Im Raum Hamburg und am Chiemsee gibt es mehrere Poloschulen, die dem Einsteiger die sonst fast unvermeidliche Reise nach England oder gar Argentinien ersparen.
Österreich
In Österreich existieren zwei Zentren des Polosportes; eines im Umfeld von Wien in Ebreichsdorf und eines unweit von Klagenfurt in Kärnten. Daneben konnte sich der Poloevent in Kitzbühel etablieren, diese Veranstaltung findet jährlich statt und ist vor allem bei der Society beliebt.
Schweiz
Neben einem Polo-Club in Genf und einem in Zürich gibt es vor allem ein Ereignis im Schweizer Polo, das Aufsehen erregt: das „Cartier Polo on Snow“-Turnier in St. Moritz, das auf dem Eis des zugefrorenen Sees ausgetragen wird und immer in der letzten Januarwoche stattfindet. Außerdem findet jährlich das große Event in Gstaad statt (Silver Cup), obwohl nächtliche Spiele schon in England im 19 Jhrd. veranstaltet wurden, hatte Night Polo on Snow seine Weltpremiere 2005 in Klosters.
Bekannte Polospieler
Im englischen Königshaus ist Polo sehr populär: Prince Charles ist begeisterter Polospieler mit einem Handicap von +2 und kam durch seinen Onkel, Lord Louis of Mountbatten (vormals Prinz von Battenberg) zum Polo. Dieser schrieb auch unter den Pseudonym „Marco“ ein Buch zum Thema Polo. Prince William ist ebenfalls aktiv und hat derzeit ein Handicap von +1. Auch Charles' Vater, der Herzog von Edinburgh, spielte Polo und ist der Ehrenpräsident des Guards Polo Club in Berkshire.
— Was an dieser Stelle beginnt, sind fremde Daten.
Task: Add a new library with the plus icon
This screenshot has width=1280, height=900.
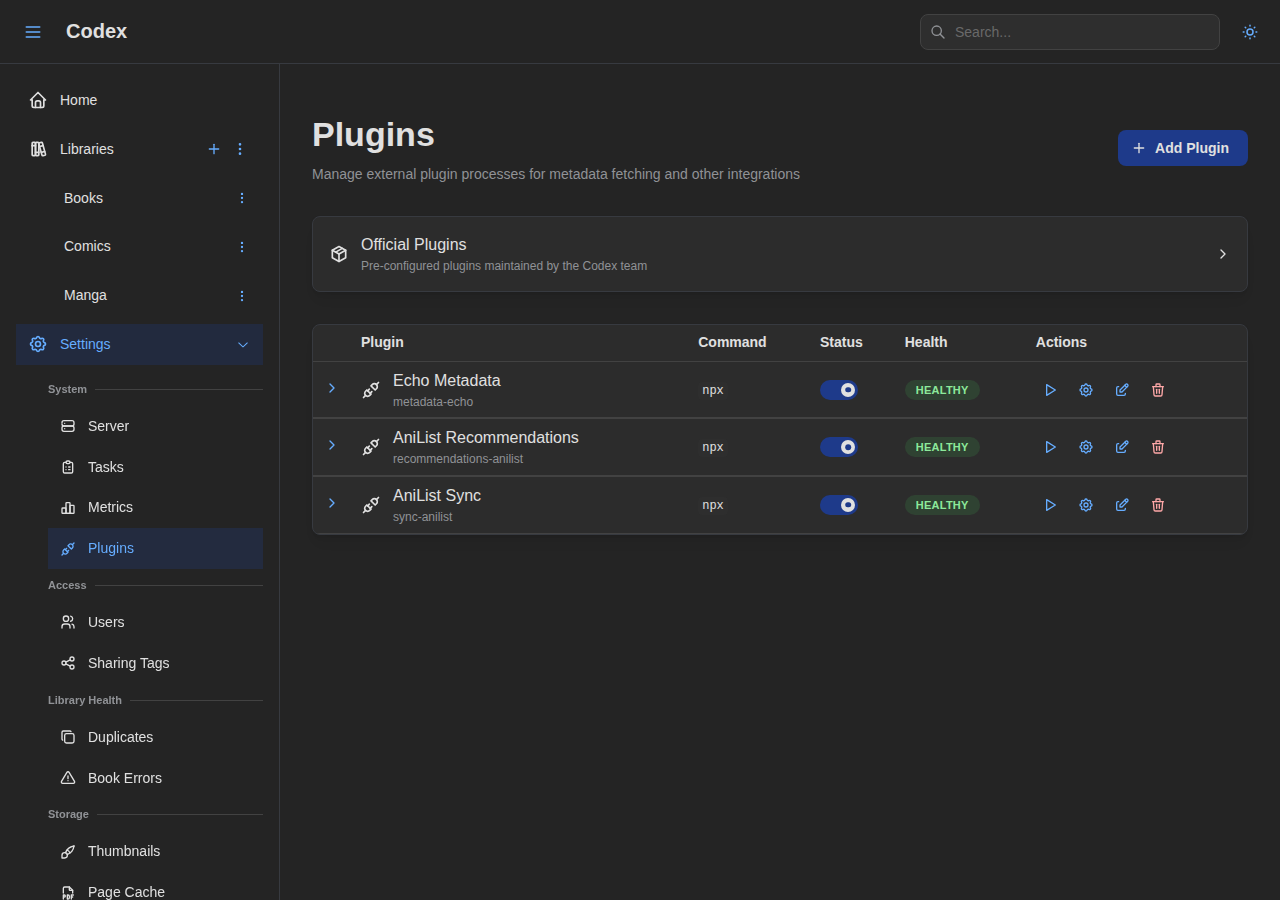Action: point(214,149)
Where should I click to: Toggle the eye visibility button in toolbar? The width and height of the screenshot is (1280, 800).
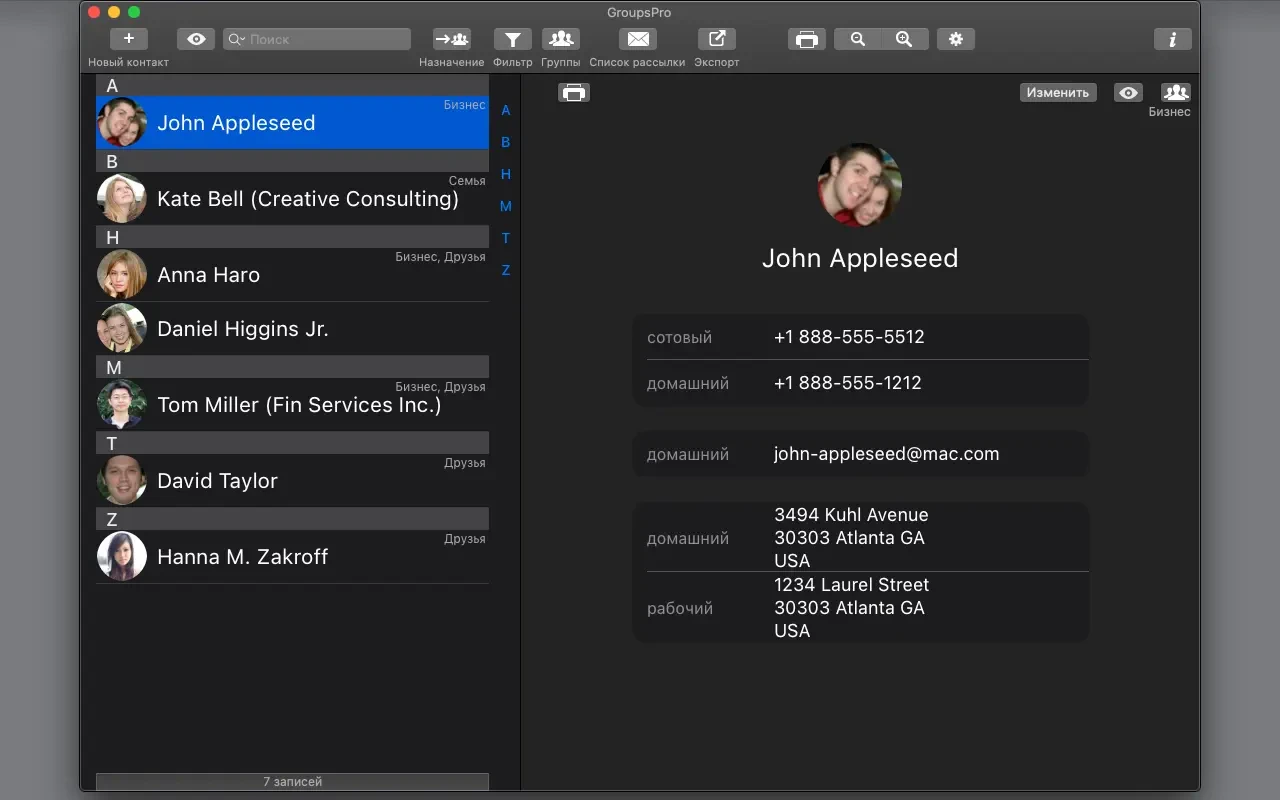pos(196,39)
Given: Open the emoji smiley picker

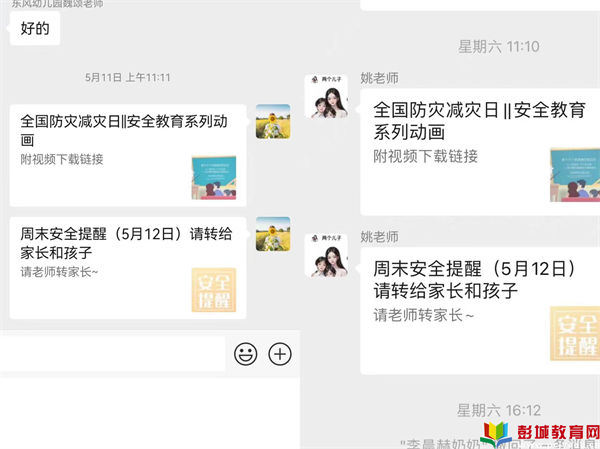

Auch der Gitarrist Mike Rutherford (Genesis, Mike & the Mechanics) spielt Polo auf Turnierniveau, ebenso das Model Jodie Kidd, der deutsche Kino- und Fernsehstar Heino Ferch (-1) und seine Gattin, die ehem. Vielseitigkeitsreiterin des bundesdeutschen Nationalkaders Marie-Jeanette Steinle (-1) oder der weltbesten Polospieler ist der Sultan von Brunei, Hassanal Bolkiah.
Sicherlich überregionale Bekanntheit dürfte der Hamburger Kaufmann Albert Darboven genießen, der den Sport in Deutschland maßgeblich gefördert und populär gemacht hat.